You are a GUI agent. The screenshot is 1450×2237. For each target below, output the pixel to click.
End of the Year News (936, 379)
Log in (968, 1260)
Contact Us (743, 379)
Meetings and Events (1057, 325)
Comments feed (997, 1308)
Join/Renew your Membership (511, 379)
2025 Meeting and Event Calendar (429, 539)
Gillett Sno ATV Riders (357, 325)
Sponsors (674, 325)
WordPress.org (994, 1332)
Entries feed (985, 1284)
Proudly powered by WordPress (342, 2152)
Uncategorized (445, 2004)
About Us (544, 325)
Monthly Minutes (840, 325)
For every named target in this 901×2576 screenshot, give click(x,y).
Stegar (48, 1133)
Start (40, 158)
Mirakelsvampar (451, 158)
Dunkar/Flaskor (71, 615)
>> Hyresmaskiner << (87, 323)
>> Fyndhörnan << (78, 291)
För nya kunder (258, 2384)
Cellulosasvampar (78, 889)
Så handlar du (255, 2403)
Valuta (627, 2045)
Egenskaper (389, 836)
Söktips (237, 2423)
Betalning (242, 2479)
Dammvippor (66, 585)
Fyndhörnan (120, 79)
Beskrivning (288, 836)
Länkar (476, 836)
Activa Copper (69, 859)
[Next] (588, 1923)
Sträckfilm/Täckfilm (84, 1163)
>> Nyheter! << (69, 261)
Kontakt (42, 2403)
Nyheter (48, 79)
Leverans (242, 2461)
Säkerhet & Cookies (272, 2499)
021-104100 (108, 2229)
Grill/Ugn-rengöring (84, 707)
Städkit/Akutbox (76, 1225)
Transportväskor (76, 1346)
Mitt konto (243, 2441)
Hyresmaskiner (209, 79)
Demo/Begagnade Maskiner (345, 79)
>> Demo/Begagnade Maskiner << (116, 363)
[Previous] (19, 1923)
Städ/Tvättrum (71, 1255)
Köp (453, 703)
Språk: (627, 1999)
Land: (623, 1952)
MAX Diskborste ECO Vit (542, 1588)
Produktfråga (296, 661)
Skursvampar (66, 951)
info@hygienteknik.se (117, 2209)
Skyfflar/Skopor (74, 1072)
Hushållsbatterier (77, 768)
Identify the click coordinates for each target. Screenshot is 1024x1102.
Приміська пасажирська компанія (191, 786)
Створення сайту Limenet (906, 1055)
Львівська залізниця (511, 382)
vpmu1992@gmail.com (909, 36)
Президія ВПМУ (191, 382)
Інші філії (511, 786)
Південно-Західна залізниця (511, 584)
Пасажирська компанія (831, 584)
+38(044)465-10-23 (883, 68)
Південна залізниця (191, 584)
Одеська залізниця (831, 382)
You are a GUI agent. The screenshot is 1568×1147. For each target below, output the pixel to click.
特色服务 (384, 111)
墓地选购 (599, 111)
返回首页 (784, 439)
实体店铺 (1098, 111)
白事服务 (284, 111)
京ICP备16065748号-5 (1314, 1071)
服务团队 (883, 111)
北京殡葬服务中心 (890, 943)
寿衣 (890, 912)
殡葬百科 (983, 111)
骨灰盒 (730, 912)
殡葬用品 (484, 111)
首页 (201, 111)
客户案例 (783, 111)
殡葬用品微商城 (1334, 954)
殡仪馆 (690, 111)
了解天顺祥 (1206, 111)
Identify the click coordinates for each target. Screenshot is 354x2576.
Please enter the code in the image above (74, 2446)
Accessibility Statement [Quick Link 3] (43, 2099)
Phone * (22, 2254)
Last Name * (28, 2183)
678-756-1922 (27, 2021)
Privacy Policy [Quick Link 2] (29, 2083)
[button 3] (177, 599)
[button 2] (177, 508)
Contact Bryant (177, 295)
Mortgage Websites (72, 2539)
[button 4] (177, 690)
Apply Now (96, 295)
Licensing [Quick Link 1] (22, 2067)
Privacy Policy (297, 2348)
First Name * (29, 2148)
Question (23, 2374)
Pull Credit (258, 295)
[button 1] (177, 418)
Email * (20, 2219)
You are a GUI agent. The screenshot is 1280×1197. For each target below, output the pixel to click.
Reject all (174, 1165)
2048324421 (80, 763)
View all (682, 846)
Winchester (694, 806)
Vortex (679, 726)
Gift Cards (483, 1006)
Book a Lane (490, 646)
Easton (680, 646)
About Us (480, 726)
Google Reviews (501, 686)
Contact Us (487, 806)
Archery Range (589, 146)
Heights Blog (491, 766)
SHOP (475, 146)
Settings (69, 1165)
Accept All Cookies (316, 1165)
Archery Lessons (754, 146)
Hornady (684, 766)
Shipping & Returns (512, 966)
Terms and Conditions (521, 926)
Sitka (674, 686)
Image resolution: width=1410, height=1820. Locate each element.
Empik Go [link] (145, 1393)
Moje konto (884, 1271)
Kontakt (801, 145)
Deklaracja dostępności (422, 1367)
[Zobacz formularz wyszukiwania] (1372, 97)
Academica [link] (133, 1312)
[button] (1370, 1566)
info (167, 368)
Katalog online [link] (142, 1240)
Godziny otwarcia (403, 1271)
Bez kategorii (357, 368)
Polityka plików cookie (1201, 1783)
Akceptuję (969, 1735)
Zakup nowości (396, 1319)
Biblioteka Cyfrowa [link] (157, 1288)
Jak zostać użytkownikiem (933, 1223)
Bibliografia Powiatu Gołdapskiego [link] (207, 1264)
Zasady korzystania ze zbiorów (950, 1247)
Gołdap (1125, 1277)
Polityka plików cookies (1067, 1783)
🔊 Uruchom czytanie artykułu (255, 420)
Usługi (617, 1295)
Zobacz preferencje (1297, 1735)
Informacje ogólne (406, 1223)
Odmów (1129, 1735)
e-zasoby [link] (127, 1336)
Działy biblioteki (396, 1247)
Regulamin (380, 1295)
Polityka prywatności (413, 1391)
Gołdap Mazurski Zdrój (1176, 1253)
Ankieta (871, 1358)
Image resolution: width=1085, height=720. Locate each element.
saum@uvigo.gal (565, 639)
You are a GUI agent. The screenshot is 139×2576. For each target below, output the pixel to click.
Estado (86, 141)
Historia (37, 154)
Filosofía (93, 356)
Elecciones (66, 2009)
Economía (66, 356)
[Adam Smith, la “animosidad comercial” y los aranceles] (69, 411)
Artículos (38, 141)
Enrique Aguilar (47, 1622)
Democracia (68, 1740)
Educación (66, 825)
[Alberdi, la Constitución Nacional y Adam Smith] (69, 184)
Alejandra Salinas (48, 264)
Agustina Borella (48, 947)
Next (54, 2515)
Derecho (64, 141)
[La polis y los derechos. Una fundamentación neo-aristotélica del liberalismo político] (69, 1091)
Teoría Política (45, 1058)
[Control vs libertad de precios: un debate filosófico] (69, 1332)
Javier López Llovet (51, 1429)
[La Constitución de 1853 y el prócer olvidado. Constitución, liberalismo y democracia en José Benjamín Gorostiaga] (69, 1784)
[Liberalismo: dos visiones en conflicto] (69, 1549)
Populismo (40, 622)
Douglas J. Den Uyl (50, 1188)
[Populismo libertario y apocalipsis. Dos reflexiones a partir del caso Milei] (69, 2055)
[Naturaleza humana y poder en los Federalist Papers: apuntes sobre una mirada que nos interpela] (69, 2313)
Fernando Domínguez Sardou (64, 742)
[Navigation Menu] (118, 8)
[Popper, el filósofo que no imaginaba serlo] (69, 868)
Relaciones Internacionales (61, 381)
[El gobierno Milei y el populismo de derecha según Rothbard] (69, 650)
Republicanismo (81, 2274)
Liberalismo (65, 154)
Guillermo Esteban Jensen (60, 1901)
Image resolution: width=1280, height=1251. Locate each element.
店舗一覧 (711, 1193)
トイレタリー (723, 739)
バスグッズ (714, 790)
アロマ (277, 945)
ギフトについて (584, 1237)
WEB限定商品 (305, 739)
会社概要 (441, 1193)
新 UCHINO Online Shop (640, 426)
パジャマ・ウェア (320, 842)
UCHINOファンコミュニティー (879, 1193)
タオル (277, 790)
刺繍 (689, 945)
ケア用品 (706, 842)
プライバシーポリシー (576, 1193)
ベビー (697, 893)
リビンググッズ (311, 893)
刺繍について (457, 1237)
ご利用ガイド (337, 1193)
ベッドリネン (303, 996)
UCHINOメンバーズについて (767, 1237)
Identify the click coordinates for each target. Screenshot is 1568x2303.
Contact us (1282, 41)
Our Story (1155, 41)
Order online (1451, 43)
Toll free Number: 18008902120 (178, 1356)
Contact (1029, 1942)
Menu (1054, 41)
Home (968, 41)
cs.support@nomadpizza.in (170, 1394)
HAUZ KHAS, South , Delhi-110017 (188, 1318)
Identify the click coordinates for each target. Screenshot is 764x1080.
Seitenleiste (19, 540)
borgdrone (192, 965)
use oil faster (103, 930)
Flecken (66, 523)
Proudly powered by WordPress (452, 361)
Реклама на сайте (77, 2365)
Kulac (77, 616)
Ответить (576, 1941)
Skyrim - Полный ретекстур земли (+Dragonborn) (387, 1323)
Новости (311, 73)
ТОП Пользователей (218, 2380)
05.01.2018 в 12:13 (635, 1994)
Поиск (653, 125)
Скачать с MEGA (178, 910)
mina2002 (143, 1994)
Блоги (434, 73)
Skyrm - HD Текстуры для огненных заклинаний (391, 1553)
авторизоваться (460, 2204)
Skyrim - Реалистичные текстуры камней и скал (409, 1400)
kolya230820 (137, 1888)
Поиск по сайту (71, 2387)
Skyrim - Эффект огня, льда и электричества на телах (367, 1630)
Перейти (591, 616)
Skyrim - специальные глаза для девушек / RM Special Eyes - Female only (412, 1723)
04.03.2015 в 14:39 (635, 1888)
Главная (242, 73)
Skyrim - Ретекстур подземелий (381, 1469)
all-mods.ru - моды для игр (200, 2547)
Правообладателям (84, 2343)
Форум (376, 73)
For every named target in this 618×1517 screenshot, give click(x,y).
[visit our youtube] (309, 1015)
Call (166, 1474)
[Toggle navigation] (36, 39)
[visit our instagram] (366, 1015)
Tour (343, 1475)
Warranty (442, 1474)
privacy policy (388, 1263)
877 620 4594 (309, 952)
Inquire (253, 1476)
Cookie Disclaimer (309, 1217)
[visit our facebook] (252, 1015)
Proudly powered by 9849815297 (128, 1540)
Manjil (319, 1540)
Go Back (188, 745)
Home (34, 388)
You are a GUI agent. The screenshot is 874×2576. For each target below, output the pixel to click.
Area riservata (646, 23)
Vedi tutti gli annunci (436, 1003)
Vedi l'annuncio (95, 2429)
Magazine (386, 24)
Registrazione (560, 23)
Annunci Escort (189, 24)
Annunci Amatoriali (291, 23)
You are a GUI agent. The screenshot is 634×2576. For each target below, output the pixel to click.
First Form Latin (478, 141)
======
> [EXERCISE TASK]: Please rewrite the entries in full, beginning at the line that contains "Tour (343, 1475)" and stopping after the line that contains "Home (34, 388)". Change only the answer coordinates, multiplying each by 1.75 and rounding to whole numbers with halves rounded up.

> [TASK RESULT]:
Tour (600, 2581)
Warranty (774, 2580)
privacy policy (679, 2210)
877 620 4594 (541, 1666)
Inquire (443, 2583)
Cookie Disclaimer (541, 2130)
[visit our facebook] (441, 1776)
Proudly powered by 9849815297 (224, 2695)
Manjil (558, 2695)
Go Back (329, 1304)
Home (60, 679)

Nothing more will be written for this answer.